> INSTRUCTIONS FOR THE TASK
Recast the entries below as a numbered list, one item per line, with the blank lines dropped.

> RAW RECORDS
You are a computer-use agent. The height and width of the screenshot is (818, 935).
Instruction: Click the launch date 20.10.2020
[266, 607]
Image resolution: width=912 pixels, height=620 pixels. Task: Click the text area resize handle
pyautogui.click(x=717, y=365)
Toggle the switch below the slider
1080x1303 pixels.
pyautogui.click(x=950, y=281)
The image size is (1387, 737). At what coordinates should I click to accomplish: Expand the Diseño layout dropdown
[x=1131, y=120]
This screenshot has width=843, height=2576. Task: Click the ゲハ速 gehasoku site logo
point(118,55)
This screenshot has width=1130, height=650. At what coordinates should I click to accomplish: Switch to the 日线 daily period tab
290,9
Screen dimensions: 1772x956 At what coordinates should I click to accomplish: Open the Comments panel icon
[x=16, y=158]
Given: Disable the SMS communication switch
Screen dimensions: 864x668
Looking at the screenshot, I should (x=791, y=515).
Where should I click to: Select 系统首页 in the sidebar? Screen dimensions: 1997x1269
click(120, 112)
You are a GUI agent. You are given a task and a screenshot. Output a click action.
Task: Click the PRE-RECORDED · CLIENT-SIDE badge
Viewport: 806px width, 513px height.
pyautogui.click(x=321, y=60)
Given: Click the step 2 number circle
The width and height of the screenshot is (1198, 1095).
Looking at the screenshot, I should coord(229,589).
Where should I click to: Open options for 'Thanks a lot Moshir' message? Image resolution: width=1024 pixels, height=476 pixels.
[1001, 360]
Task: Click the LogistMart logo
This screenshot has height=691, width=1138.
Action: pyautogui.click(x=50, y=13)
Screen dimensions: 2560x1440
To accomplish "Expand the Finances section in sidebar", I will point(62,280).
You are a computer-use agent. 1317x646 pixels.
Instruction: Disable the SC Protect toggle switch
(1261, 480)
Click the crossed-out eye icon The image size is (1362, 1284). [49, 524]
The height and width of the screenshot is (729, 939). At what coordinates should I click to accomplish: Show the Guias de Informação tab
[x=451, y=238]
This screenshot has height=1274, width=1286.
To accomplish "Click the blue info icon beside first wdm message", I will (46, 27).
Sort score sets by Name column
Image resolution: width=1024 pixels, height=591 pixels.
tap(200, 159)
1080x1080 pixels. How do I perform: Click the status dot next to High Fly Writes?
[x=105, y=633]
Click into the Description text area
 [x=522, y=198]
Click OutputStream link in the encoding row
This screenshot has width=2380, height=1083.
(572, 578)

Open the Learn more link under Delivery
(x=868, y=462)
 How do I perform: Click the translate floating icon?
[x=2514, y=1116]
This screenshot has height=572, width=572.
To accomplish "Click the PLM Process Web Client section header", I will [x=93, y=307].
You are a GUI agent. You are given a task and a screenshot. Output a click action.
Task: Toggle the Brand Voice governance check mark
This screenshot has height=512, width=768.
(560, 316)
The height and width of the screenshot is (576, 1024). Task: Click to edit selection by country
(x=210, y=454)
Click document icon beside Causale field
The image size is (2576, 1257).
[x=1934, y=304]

> REPLY
1. You are a computer-use agent. The height and width of the screenshot is (818, 935).
2. Instruction: Click the launch date 20.10.2020
3. [266, 607]
4. Image resolution: width=912 pixels, height=620 pixels. Task: Click the text area resize handle
5. pyautogui.click(x=717, y=365)
6. Toggle the switch below the slider
7. 1080x1303 pixels.
8. pyautogui.click(x=950, y=281)
9. The image size is (1387, 737). At what coordinates should I click to accomplish: Expand the Diseño layout dropdown
10. [x=1131, y=120]
11. This screenshot has width=843, height=2576. Task: Click the ゲハ速 gehasoku site logo
12. point(118,55)
13. This screenshot has width=1130, height=650. At what coordinates should I click to accomplish: Switch to the 日线 daily period tab
14. 290,9
15. Screen dimensions: 1772x956 At what coordinates should I click to accomplish: Open the Comments panel icon
16. [x=16, y=158]
17. Given: Disable the SMS communication switch
18. Screen dimensions: 864x668
19. Looking at the screenshot, I should (x=791, y=515).
20. Where should I click to: Select 系统首页 in the sidebar? Screen dimensions: 1997x1269
21. click(120, 112)
22. You are a GUI agent. You are given a task and a screenshot. Output a click action.
23. Task: Click the PRE-RECORDED · CLIENT-SIDE badge
24. Viewport: 806px width, 513px height.
25. pyautogui.click(x=321, y=60)
26. Given: Click the step 2 number circle
27. The width and height of the screenshot is (1198, 1095).
28. Looking at the screenshot, I should coord(229,589).
29. Where should I click to: Open options for 'Thanks a lot Moshir' message? Image resolution: width=1024 pixels, height=476 pixels.
30. [1001, 360]
31. Task: Click the LogistMart logo
32. This screenshot has height=691, width=1138.
33. Action: pyautogui.click(x=50, y=13)
34. Screen dimensions: 2560x1440
35. To accomplish "Expand the Finances section in sidebar", I will point(62,280).
36. You are a computer-use agent. 1317x646 pixels.
37. Instruction: Disable the SC Protect toggle switch
38. (1261, 480)
39. Click the crossed-out eye icon The image size is (1362, 1284). [49, 524]
40. The height and width of the screenshot is (729, 939). At what coordinates should I click to accomplish: Show the Guias de Informação tab
41. [x=451, y=238]
42. This screenshot has height=1274, width=1286.
43. To accomplish "Click the blue info icon beside first wdm message", I will (46, 27).
44. Sort score sets by Name column
45. Image resolution: width=1024 pixels, height=591 pixels.
46. tap(200, 159)
47. 1080x1080 pixels. How do I perform: Click the status dot next to High Fly Writes?
48. [x=105, y=633]
49. Click into the Description text area
50.  [x=522, y=198]
51. Click OutputStream link in the encoding row
52. This screenshot has width=2380, height=1083.
53. (572, 578)
54. Open the Learn more link under Delivery
55. (x=868, y=462)
56.  How do I perform: Click the translate floating icon?
57. [x=2514, y=1116]
58. This screenshot has height=572, width=572.
59. To accomplish "Click the PLM Process Web Client section header", I will [x=93, y=307].
60. You are a GUI agent. You are given a task and a screenshot. Output a click action.
61. Task: Toggle the Brand Voice governance check mark
62. This screenshot has height=512, width=768.
63. (560, 316)
64. The height and width of the screenshot is (576, 1024). Task: Click to edit selection by country
65. (x=210, y=454)
66. Click document icon beside Causale field
67. The image size is (2576, 1257).
68. [x=1934, y=304]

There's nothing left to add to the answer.